TASK TO CARRY OUT » Take the records below and set down exactly the lines from the one with "Task: Remove the" to the one with "Task: Click the Καλλιθέα gold emblem", ends included; do not copy the pictures.

***** DATA

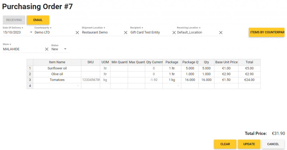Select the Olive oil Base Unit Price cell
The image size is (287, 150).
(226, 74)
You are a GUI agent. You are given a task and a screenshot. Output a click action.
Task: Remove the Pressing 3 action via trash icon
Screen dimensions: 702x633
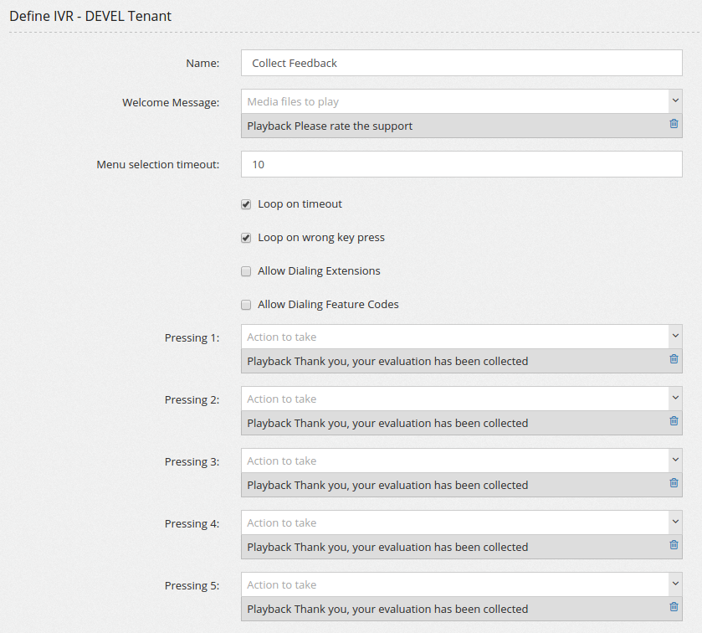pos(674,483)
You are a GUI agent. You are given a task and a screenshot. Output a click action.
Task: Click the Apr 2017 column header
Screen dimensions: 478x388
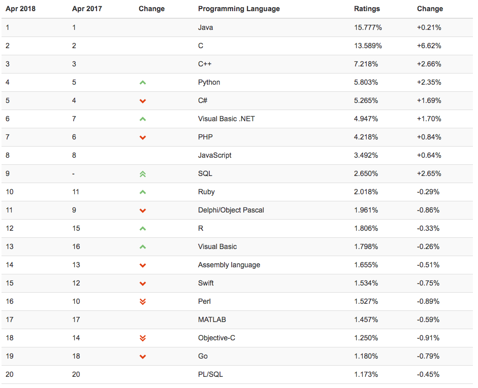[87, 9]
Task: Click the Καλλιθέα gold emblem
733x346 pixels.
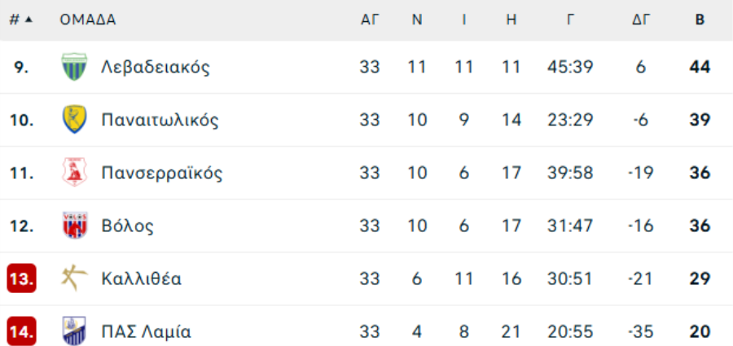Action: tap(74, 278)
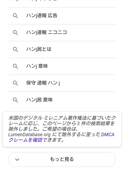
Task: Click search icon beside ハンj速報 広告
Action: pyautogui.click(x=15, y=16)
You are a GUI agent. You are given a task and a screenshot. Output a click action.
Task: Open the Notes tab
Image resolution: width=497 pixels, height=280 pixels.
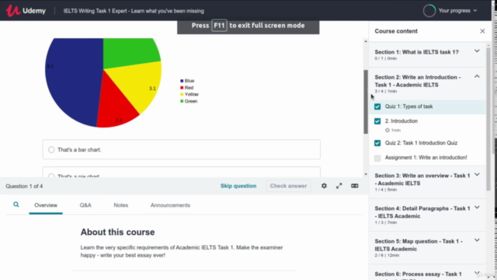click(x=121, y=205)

**********
***** DATA

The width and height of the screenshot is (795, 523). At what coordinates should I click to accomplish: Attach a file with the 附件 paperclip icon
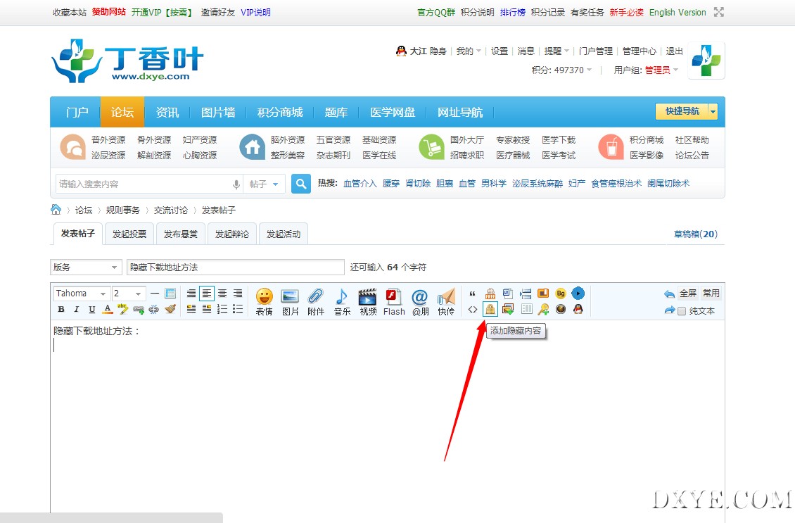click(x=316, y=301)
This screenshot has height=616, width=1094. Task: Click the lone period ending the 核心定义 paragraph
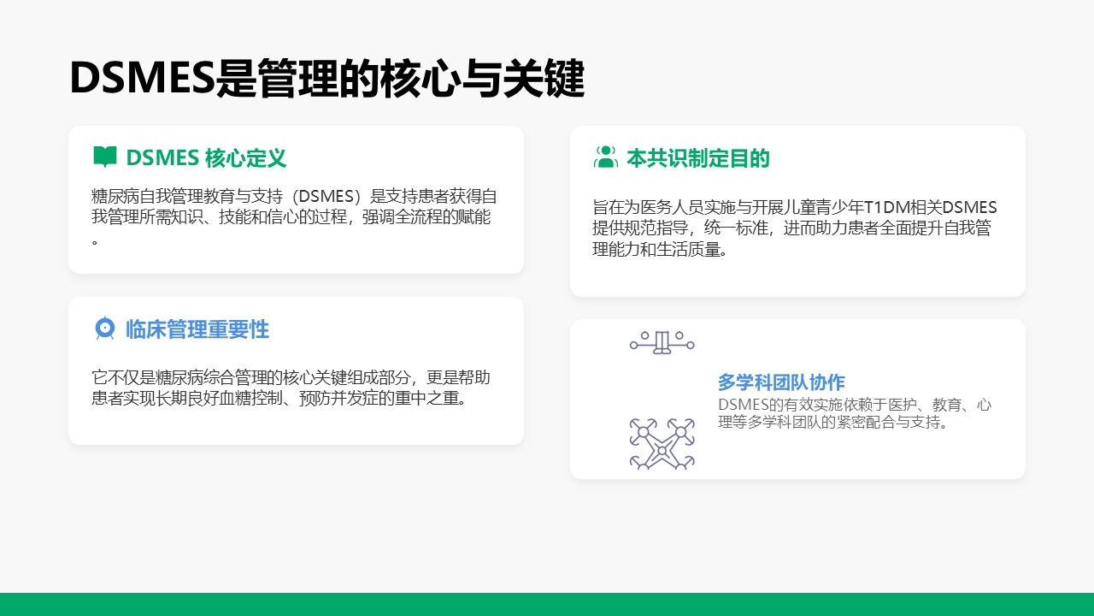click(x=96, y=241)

**********

RESPONSE TO THE EXERCISE »
Task: Remove the Pressing 3 action via trash icon
Screen dimensions: 702x633
pos(674,483)
You are a GUI agent. You are given a task and a screenshot. Output a click action.
Task: Click the Apr 2017 column header
Screen dimensions: 478x388
[87, 9]
Task: Click the Καλλιθέα gold emblem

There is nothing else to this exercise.